Required work - Rewrite all of the entries below, swapping "Instruction" for "Command" wherever it appears and leaving everything else unchanged.
--- start of Data rows ---
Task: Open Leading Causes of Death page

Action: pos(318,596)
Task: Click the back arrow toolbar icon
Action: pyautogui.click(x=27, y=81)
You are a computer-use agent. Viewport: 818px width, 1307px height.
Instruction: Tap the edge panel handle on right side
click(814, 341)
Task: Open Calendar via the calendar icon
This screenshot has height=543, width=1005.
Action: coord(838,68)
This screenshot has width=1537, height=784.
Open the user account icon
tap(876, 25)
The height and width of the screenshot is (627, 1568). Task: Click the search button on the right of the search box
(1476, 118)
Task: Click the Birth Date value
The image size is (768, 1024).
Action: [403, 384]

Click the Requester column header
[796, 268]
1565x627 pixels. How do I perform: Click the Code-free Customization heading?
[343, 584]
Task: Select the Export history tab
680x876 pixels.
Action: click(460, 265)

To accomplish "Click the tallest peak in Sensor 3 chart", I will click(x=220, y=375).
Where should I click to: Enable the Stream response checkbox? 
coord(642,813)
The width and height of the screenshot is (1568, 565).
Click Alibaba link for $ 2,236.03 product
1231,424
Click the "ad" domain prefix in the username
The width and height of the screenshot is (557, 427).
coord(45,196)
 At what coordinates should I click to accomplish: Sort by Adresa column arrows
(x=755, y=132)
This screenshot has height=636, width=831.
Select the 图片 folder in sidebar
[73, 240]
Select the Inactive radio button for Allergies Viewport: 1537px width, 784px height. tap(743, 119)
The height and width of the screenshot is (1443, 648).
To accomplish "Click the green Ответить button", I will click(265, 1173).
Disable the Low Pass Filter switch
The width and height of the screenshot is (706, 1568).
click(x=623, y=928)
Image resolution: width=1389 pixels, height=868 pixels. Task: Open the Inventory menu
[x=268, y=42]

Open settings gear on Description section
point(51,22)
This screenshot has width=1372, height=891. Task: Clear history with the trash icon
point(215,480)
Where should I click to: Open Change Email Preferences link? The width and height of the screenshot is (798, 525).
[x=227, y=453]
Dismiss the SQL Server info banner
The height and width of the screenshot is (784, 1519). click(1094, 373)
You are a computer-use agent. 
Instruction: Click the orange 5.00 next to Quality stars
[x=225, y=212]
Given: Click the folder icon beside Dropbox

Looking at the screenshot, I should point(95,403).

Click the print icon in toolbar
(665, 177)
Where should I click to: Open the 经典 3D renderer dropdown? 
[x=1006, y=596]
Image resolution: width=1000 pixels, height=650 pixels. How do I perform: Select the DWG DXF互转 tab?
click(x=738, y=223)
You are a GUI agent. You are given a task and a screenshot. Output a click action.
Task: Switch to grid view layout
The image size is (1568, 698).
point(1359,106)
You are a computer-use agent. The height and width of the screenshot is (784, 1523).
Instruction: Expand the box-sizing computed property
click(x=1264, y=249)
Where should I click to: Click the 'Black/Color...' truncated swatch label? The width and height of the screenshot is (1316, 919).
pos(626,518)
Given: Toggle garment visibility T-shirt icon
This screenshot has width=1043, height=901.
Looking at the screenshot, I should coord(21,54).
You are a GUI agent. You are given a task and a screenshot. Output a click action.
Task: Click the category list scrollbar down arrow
--- end of Data rows ---
Exercise output -
Task: Open Leading Causes of Death page

Action: pos(318,596)
Task: Click the back arrow toolbar icon
Action: pyautogui.click(x=27, y=81)
You are a computer-use agent. Viewport: 818px width, 1307px height.
Command: Tap the edge panel handle on right side
click(814, 341)
Task: Open Calendar via the calendar icon
This screenshot has height=543, width=1005.
Action: coord(838,68)
This screenshot has width=1537, height=784.
Open the user account icon
tap(876, 25)
The height and width of the screenshot is (627, 1568). Task: Click the search button on the right of the search box
(1476, 118)
Task: Click the Birth Date value
The image size is (768, 1024).
Action: [403, 384]

Click the Requester column header
[796, 268]
1565x627 pixels. How do I perform: Click the Code-free Customization heading?
[343, 584]
Task: Select the Export history tab
680x876 pixels.
Action: click(460, 265)

To accomplish "Click the tallest peak in Sensor 3 chart", I will click(x=220, y=375).
Where should I click to: Enable the Stream response checkbox? 
coord(642,813)
The width and height of the screenshot is (1568, 565).
Click Alibaba link for $ 2,236.03 product
1231,424
Click the "ad" domain prefix in the username
The width and height of the screenshot is (557, 427).
coord(45,196)
 At what coordinates should I click to accomplish: Sort by Adresa column arrows
(x=755, y=132)
This screenshot has height=636, width=831.
Select the 图片 folder in sidebar
[73, 240]
Select the Inactive radio button for Allergies Viewport: 1537px width, 784px height. tap(743, 119)
The height and width of the screenshot is (1443, 648).
To accomplish "Click the green Ответить button", I will click(265, 1173).
Disable the Low Pass Filter switch
The width and height of the screenshot is (706, 1568).
click(x=623, y=928)
Image resolution: width=1389 pixels, height=868 pixels. Task: Open the Inventory menu
[x=268, y=42]

Open settings gear on Description section
point(51,22)
This screenshot has width=1372, height=891. Task: Clear history with the trash icon
point(215,480)
Where should I click to: Open Change Email Preferences link? The width and height of the screenshot is (798, 525).
[x=227, y=453]
Dismiss the SQL Server info banner
The height and width of the screenshot is (784, 1519). click(1094, 373)
You are a computer-use agent. 
Command: Click the orange 5.00 next to Quality stars
[x=225, y=212]
Given: Click the folder icon beside Dropbox

Looking at the screenshot, I should point(95,403).

Click the print icon in toolbar
(665, 177)
Where should I click to: Open the 经典 3D renderer dropdown? 
[x=1006, y=596]
Image resolution: width=1000 pixels, height=650 pixels. How do I perform: Select the DWG DXF互转 tab?
click(x=738, y=223)
You are a GUI agent. You are given a task and a screenshot. Output a click action.
Task: Switch to grid view layout
The image size is (1568, 698).
point(1359,106)
You are a computer-use agent. The height and width of the screenshot is (784, 1523).
Command: Expand the box-sizing computed property
click(x=1264, y=249)
Where should I click to: Click the 'Black/Color...' truncated swatch label? The width and height of the screenshot is (1316, 919).
pos(626,518)
Given: Toggle garment visibility T-shirt icon
This screenshot has width=1043, height=901.
Looking at the screenshot, I should coord(21,54).
You are a GUI agent. You are given a task and a screenshot. Output a click action.
Task: Click the category list scrollbar down arrow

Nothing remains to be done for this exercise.